Стопнога мужественно сходил по ступенькам со второго этажа вниз, вытирая испачканные глиной и кое-как наспех отмытые руки.
— Девушки, власть сменилась! — услышала Алина голос Толяна. ('Переклинило, да? Далась тебе эта власть!' — подумала она, вскипая).
Толян напрягал голос:
— Сейчас мы будем заново выбирать женщин. Когда придут охотники, их встретят новые семьи и новые вожди…
— Где Лиля и Наста? — крикнула Таня Гонисевская, чувствуя неладное.
— Наста теперь моя женщина! — заявил Филоненко. — Привыкайте!
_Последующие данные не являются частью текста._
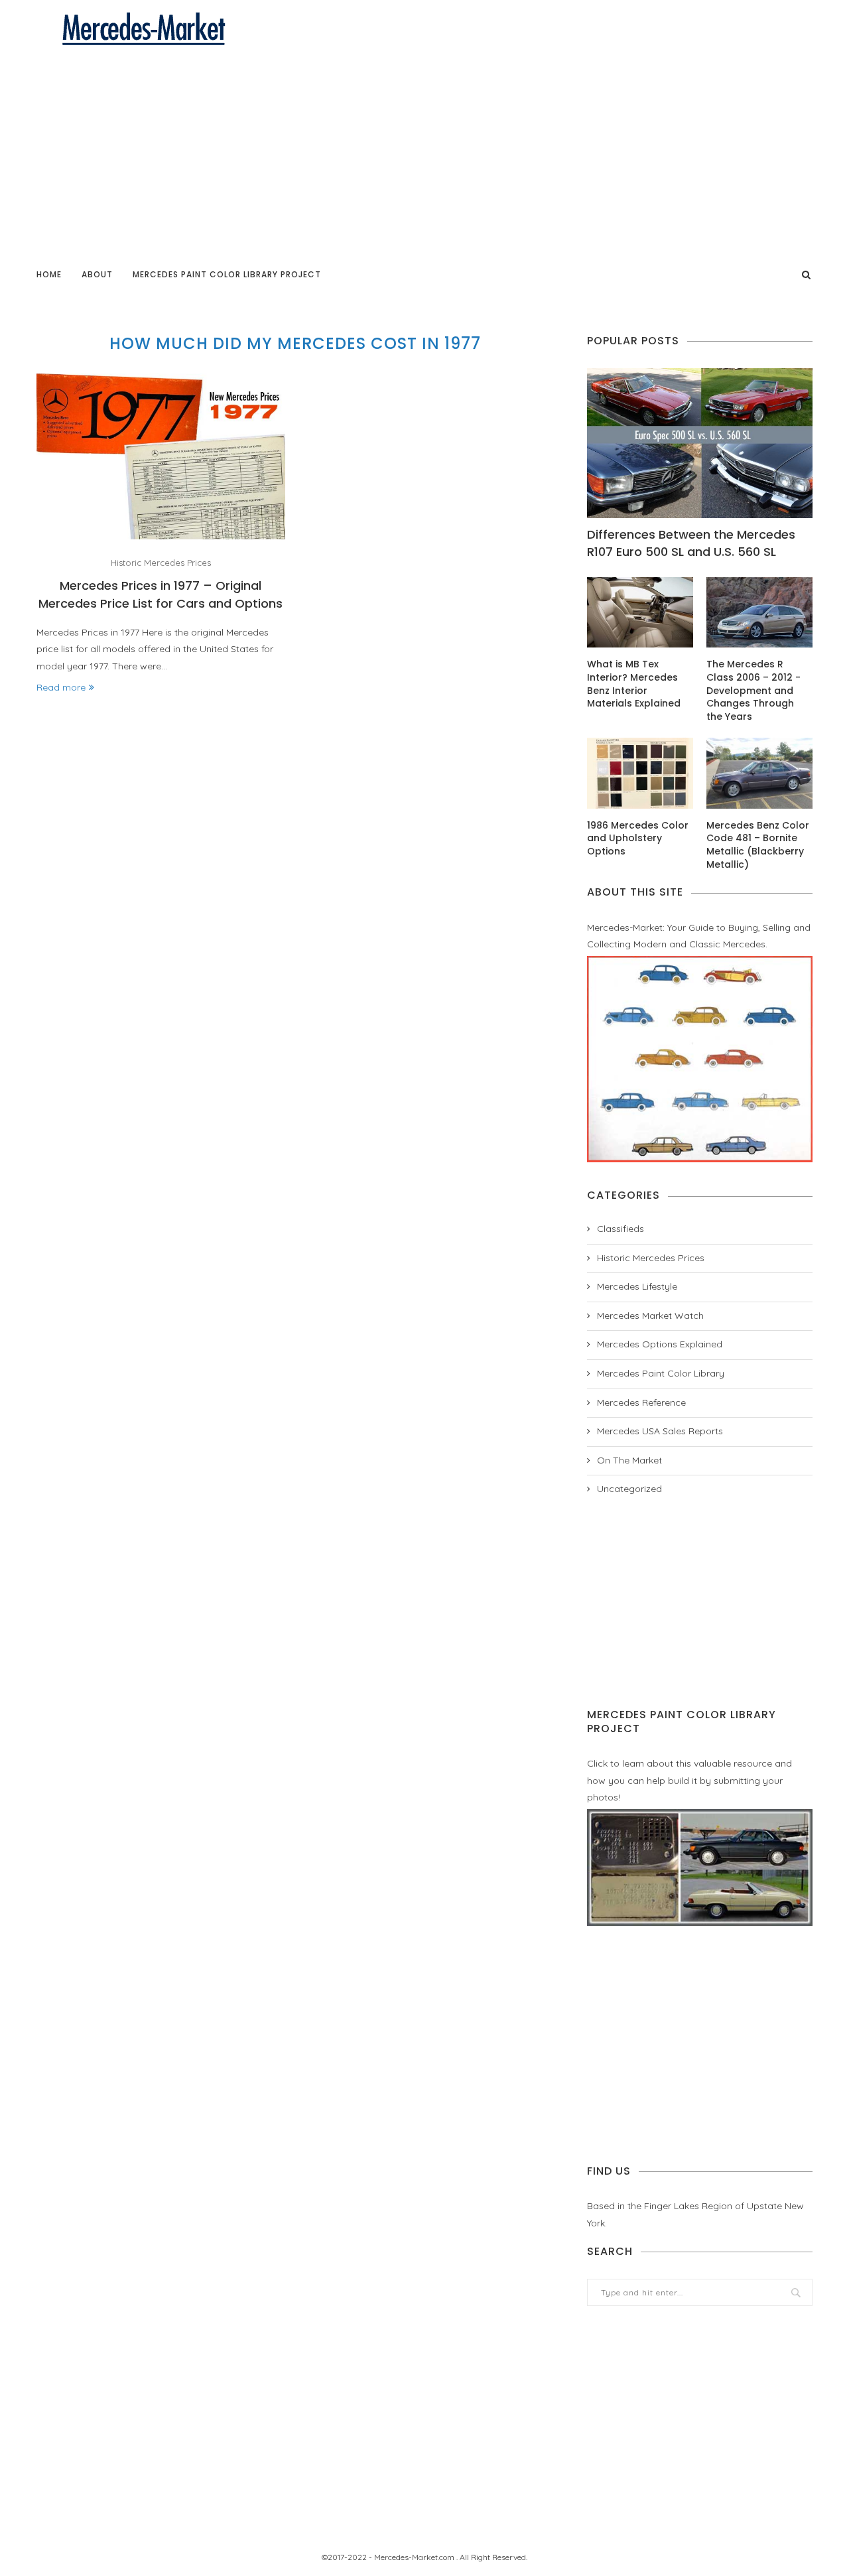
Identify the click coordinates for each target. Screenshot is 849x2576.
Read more (61, 687)
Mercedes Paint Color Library (660, 1373)
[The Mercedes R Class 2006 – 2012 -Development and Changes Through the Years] (759, 612)
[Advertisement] (424, 147)
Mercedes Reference (641, 1402)
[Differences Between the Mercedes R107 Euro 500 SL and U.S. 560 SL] (700, 443)
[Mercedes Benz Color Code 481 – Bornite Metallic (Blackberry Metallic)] (759, 773)
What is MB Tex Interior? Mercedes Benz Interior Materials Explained (634, 684)
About (97, 274)
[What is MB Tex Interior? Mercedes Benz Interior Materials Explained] (640, 612)
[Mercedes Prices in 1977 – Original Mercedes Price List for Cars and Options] (160, 456)
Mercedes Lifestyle (637, 1286)
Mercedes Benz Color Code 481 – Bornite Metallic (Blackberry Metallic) (757, 845)
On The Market (629, 1460)
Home (49, 274)
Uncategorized (629, 1489)
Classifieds (620, 1229)
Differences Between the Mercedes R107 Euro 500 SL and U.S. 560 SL (691, 542)
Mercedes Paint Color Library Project (227, 274)
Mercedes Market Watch (650, 1316)
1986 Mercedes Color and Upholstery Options (637, 838)
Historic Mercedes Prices (161, 563)
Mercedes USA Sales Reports (660, 1431)
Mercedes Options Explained (659, 1344)
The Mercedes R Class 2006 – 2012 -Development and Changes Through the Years (753, 690)
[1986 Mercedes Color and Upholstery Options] (640, 773)
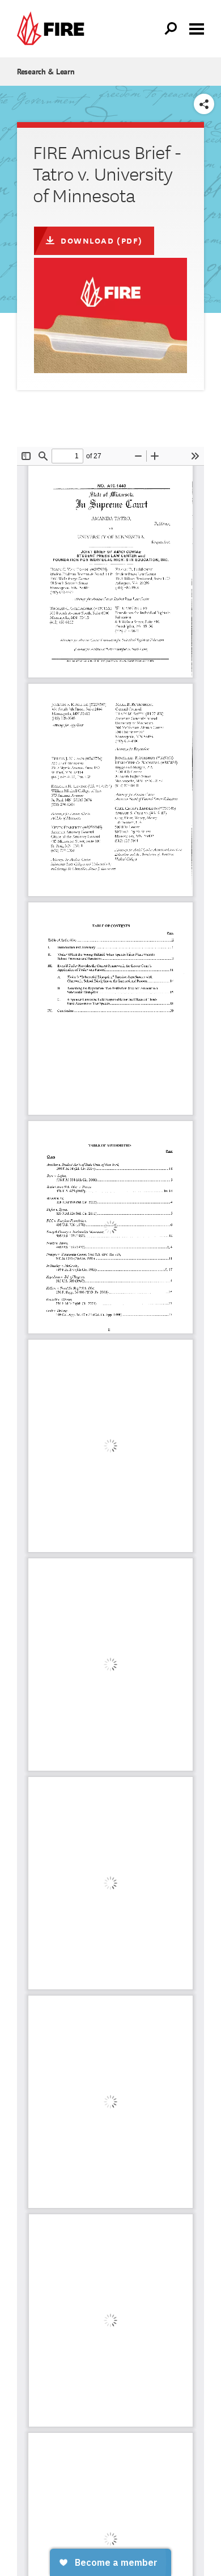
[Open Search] (171, 29)
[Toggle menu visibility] (196, 27)
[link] (53, 28)
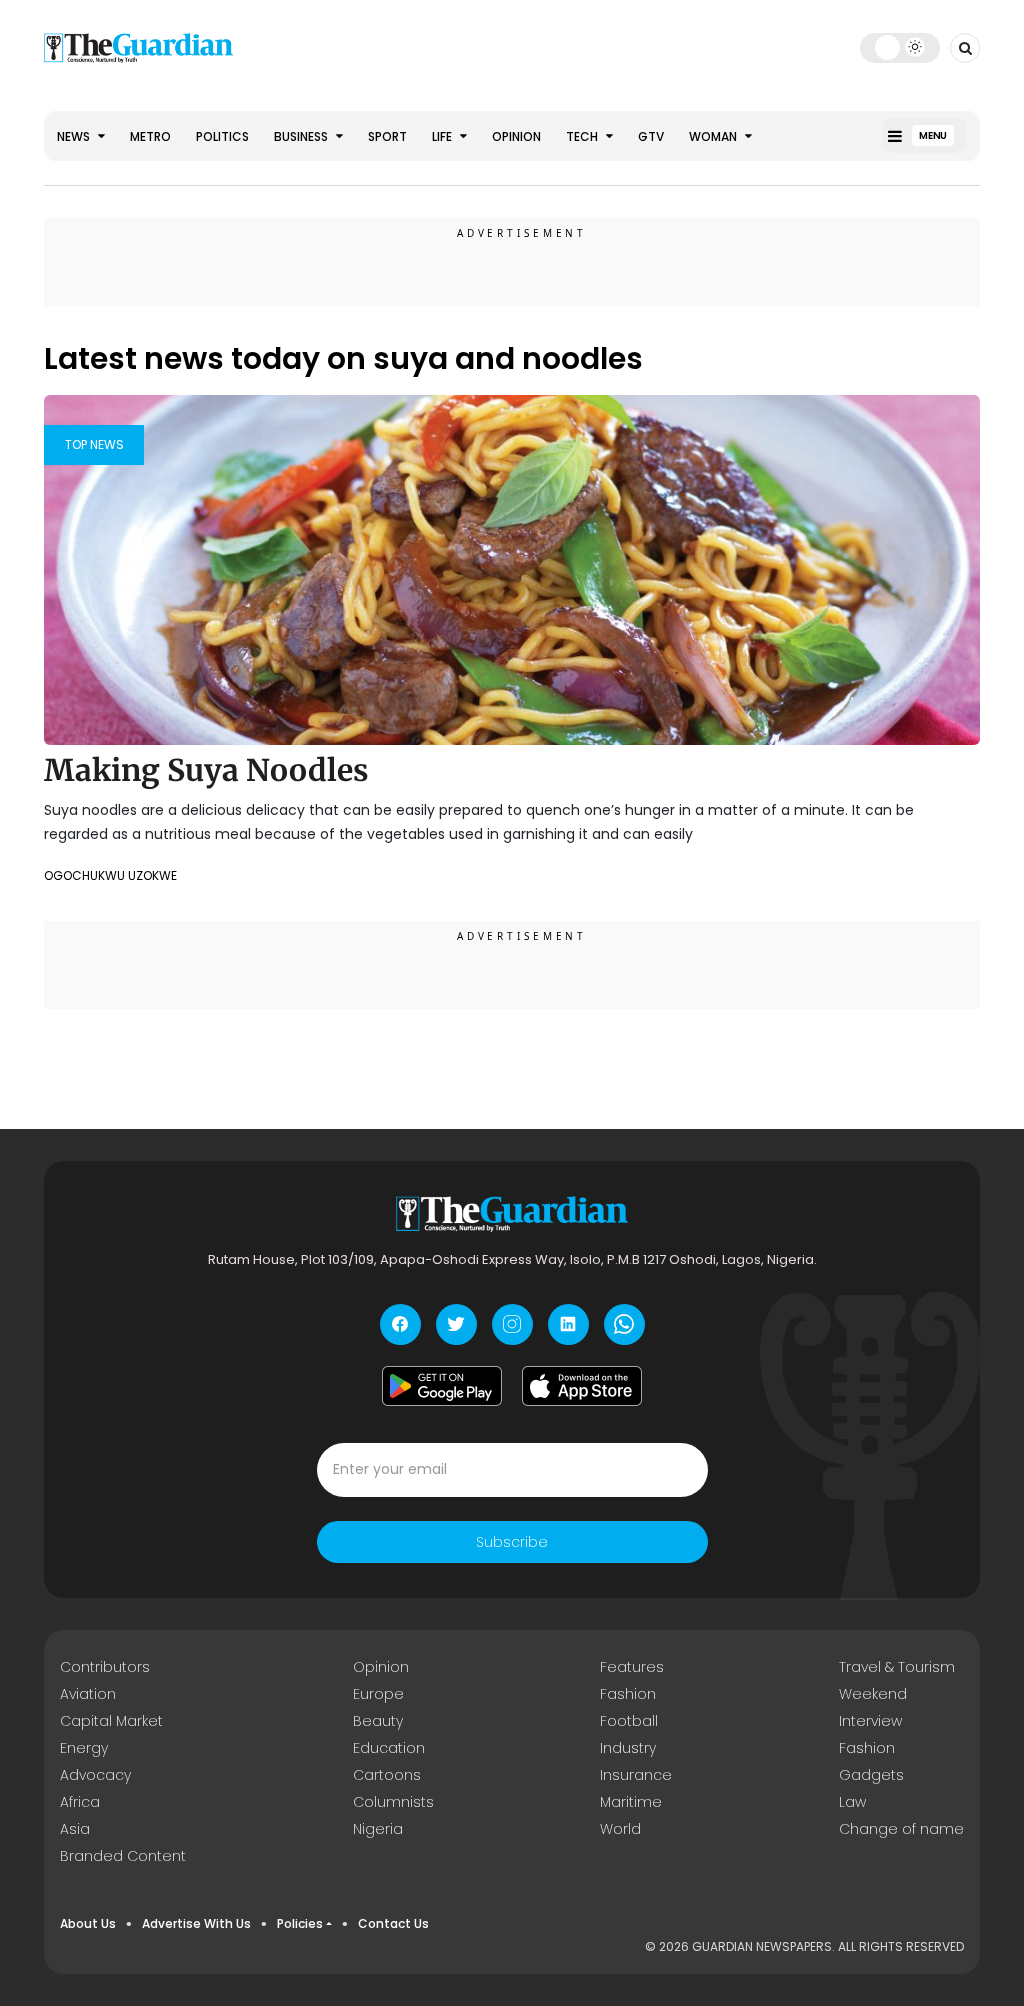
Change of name (901, 1829)
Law (852, 1802)
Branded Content (123, 1856)
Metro (150, 136)
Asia (75, 1829)
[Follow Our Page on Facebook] (400, 1324)
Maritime (631, 1802)
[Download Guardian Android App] (442, 1386)
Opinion (516, 136)
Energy (84, 1748)
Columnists (393, 1802)
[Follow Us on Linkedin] (568, 1324)
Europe (378, 1694)
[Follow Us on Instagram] (512, 1324)
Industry (628, 1748)
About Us (88, 1923)
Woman (714, 136)
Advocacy (95, 1775)
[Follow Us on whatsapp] (624, 1324)
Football (629, 1721)
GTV (651, 136)
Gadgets (871, 1775)
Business (302, 136)
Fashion (628, 1694)
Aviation (88, 1694)
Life (443, 136)
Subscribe (512, 1542)
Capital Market (111, 1721)
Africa (80, 1802)
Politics (222, 136)
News (75, 136)
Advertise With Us (196, 1923)
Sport (387, 136)
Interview (870, 1721)
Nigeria (378, 1829)
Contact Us (393, 1923)
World (620, 1829)
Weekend (873, 1694)
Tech (583, 136)
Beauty (378, 1721)
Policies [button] (300, 1923)
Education (389, 1748)
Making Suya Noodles (206, 770)
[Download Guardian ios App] (582, 1386)
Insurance (636, 1775)
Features (632, 1667)
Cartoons (387, 1775)
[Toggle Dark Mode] (900, 47)
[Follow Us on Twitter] (456, 1324)
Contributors (105, 1667)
Светлана, ты остаёшься баб… дамой Краснокутского…
— Тебя не спросила! — недобро прошептала Светка, сощурив большие глаза.
— И не надо спрашивать! — ощерился на неё Толян. — Кто, когда и с кем будем решать мы!
Гонисевская, сорвавшимся голосом:
— Что творишь, Филоненко?! Где Наста и Лиля?!
— Татьяна, ты можешь оставить себе Лёху, но станешь подругой Кирика Шуханка.
— Вы за всё ответите! — настаивала Гонисевская, дрожа от беспокойства.
— Поздно, доктор! Твоих подружек уже уе… Закрепили, так сказать, за собой.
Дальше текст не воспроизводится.